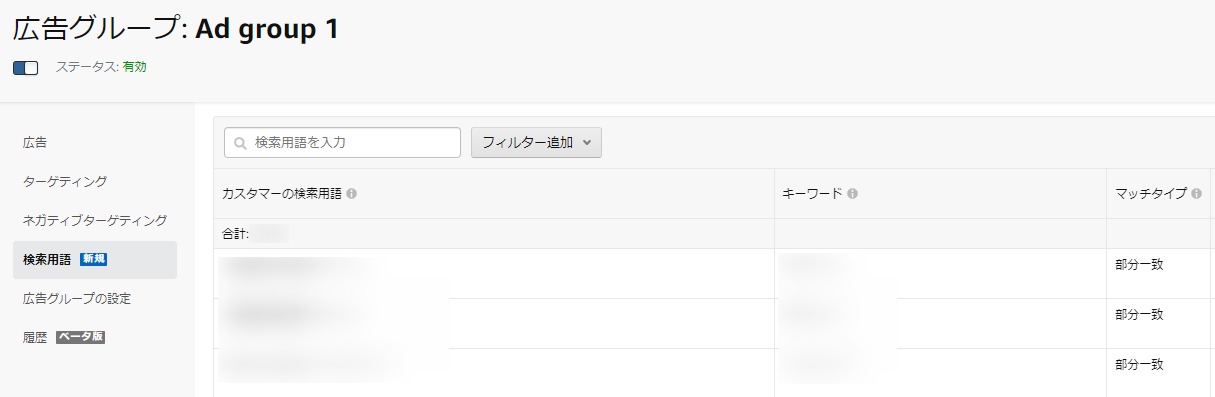Open the フィルター追加 dropdown
Image resolution: width=1215 pixels, height=397 pixels.
536,143
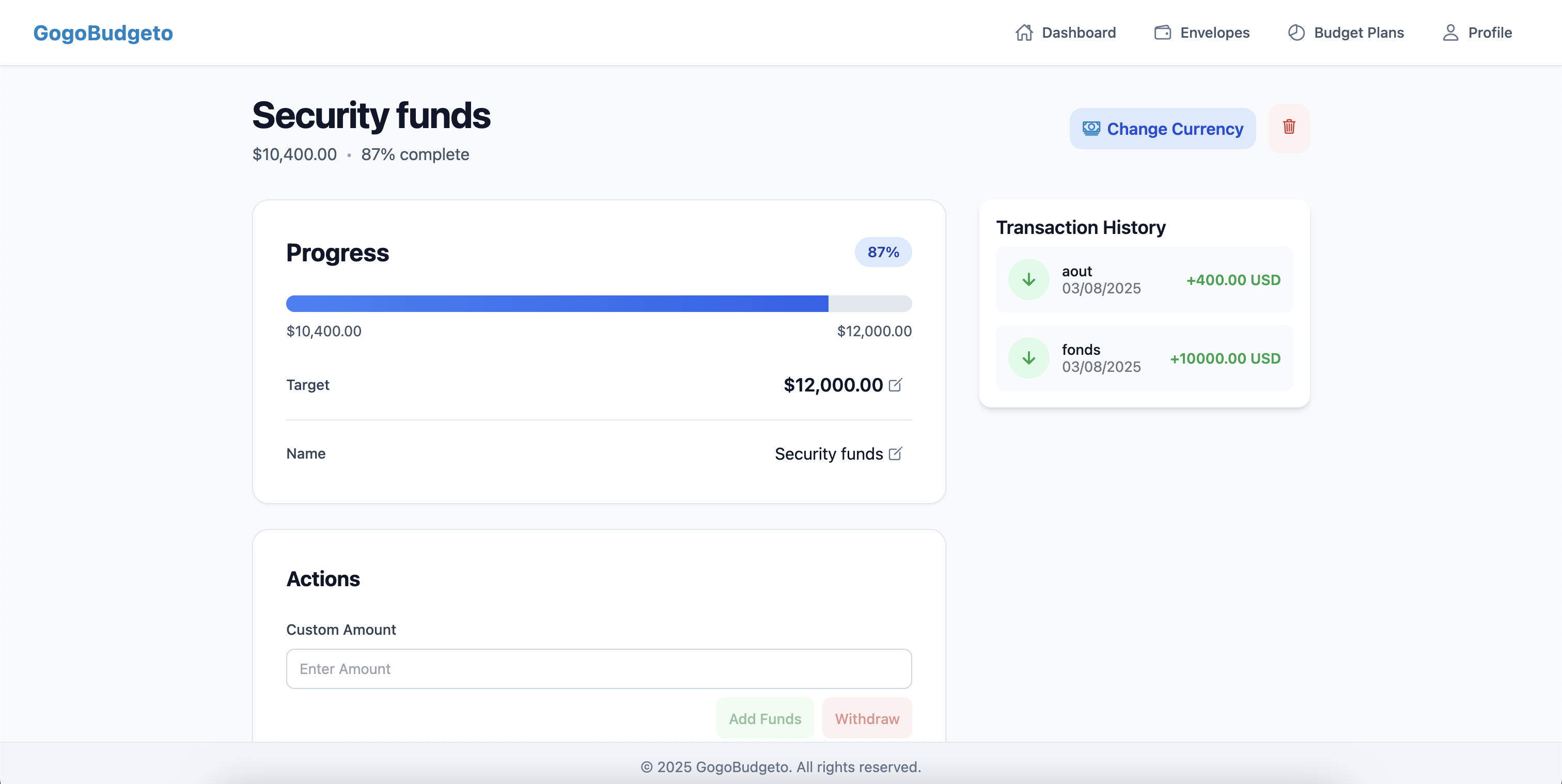Click the wallet icon for Envelopes
Image resolution: width=1562 pixels, height=784 pixels.
[1162, 33]
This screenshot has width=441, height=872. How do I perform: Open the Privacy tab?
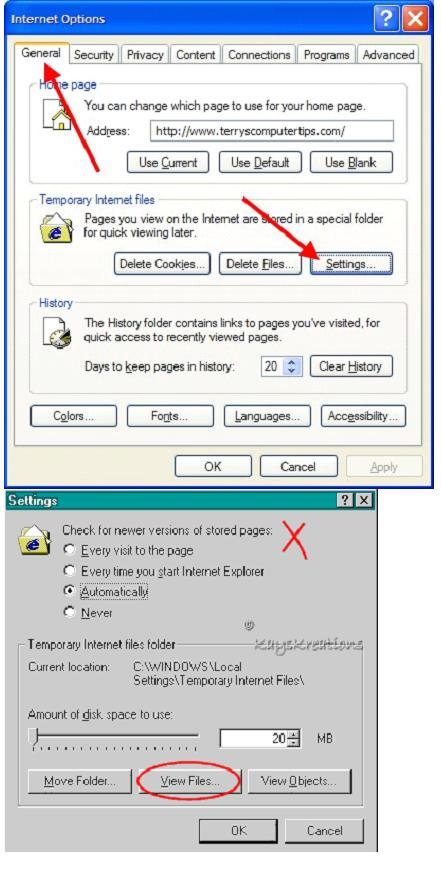tap(145, 55)
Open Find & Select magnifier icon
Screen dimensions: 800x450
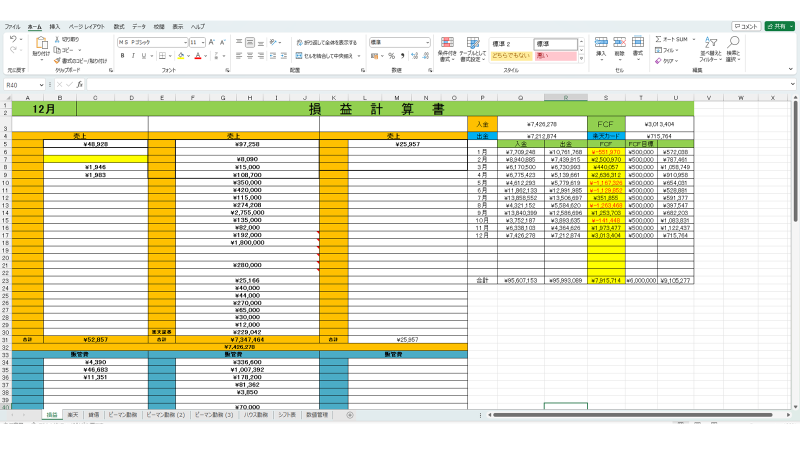point(733,46)
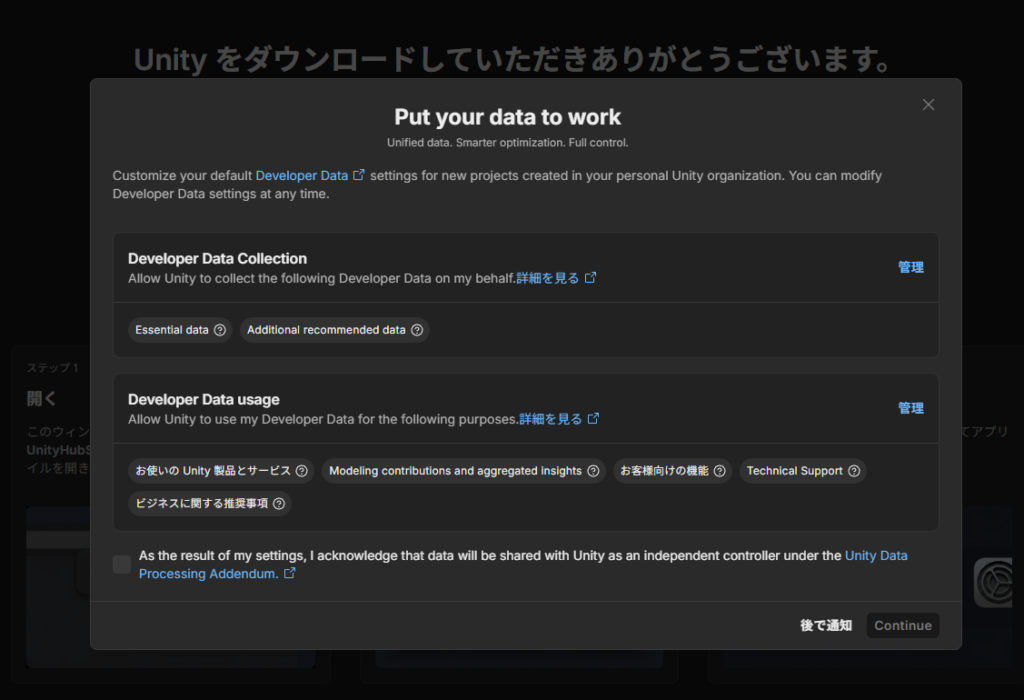This screenshot has height=700, width=1024.
Task: Click help icon next to Essential data
Action: (x=220, y=330)
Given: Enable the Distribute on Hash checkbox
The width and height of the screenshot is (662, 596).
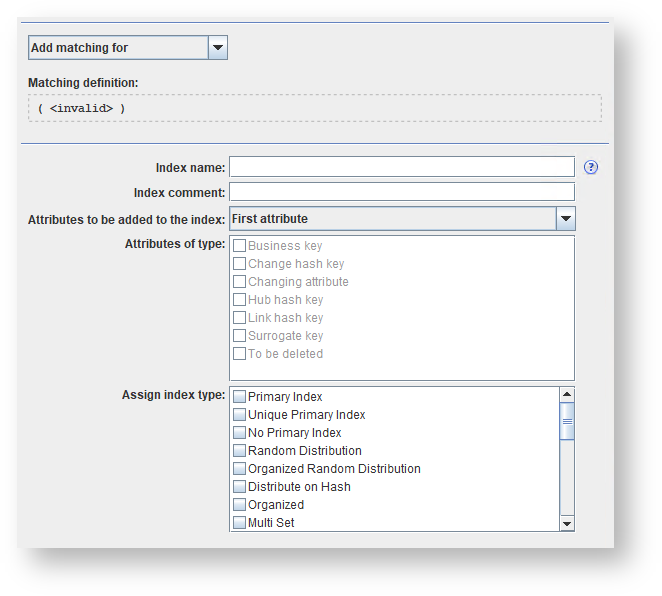Looking at the screenshot, I should (240, 487).
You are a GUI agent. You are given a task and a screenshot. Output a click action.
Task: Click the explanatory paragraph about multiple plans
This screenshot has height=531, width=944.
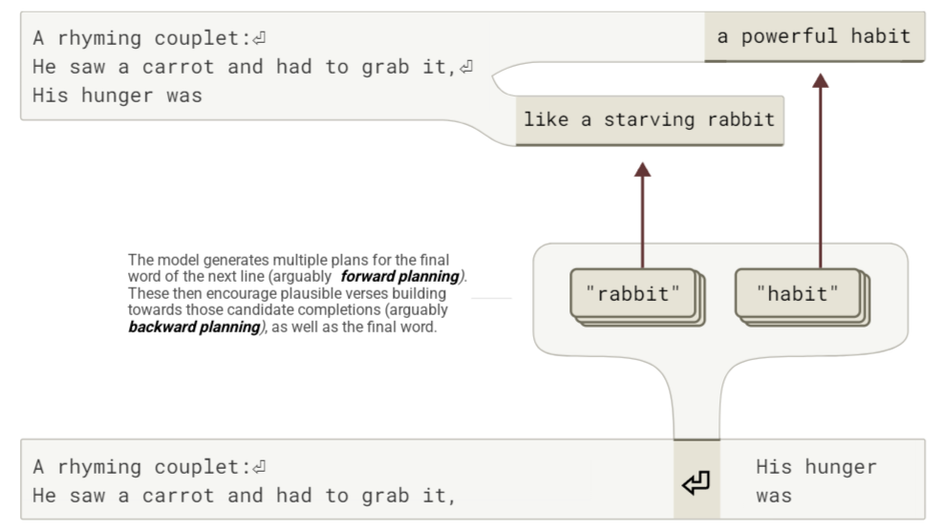(297, 293)
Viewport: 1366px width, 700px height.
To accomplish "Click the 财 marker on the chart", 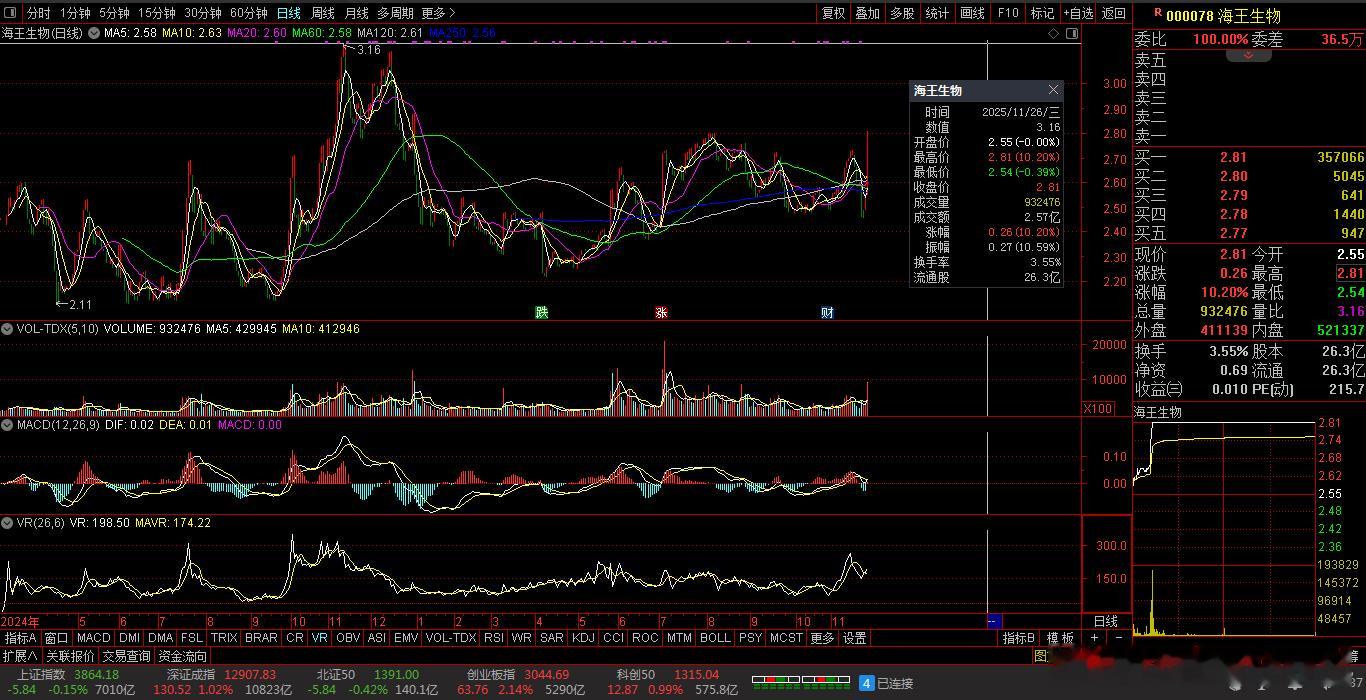I will pyautogui.click(x=827, y=313).
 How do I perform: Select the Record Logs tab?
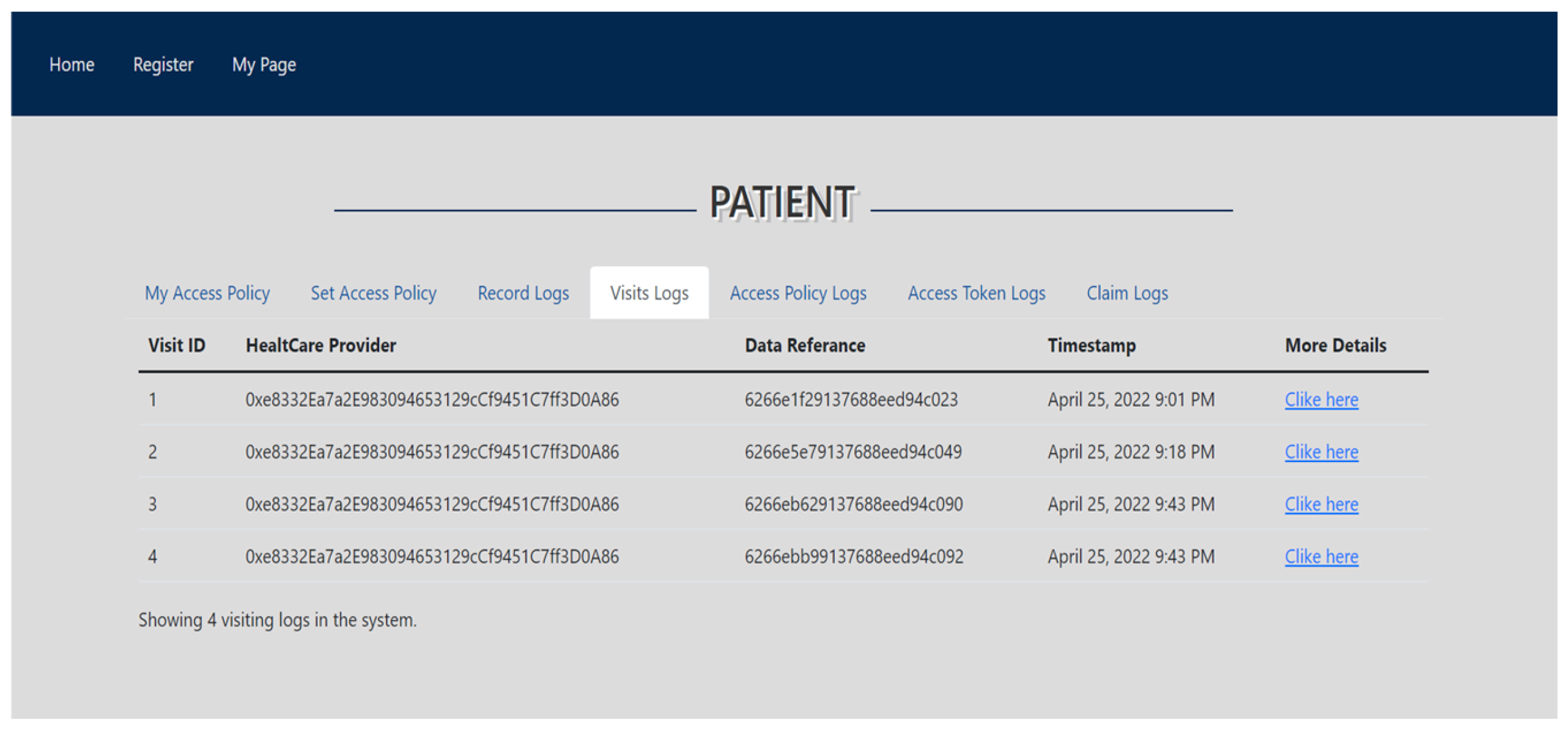point(523,293)
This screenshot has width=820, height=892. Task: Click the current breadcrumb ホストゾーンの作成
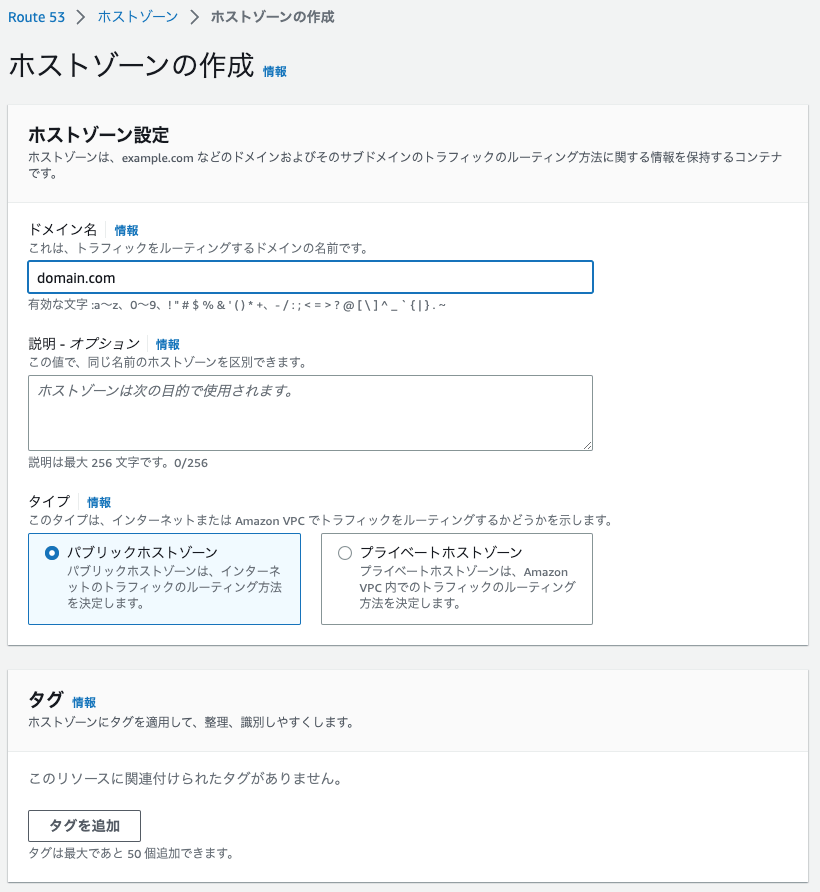click(x=273, y=17)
+ + + + + + +
[Exercise instructions]
Everything from the line with "This screenshot has width=820, height=892." through the last line above should be reproduced exactly, both ends included; pictures must be omitted.

[Exercise solution]
This screenshot has width=820, height=892. Task: Click the current breadcrumb ホストゾーンの作成
click(x=273, y=17)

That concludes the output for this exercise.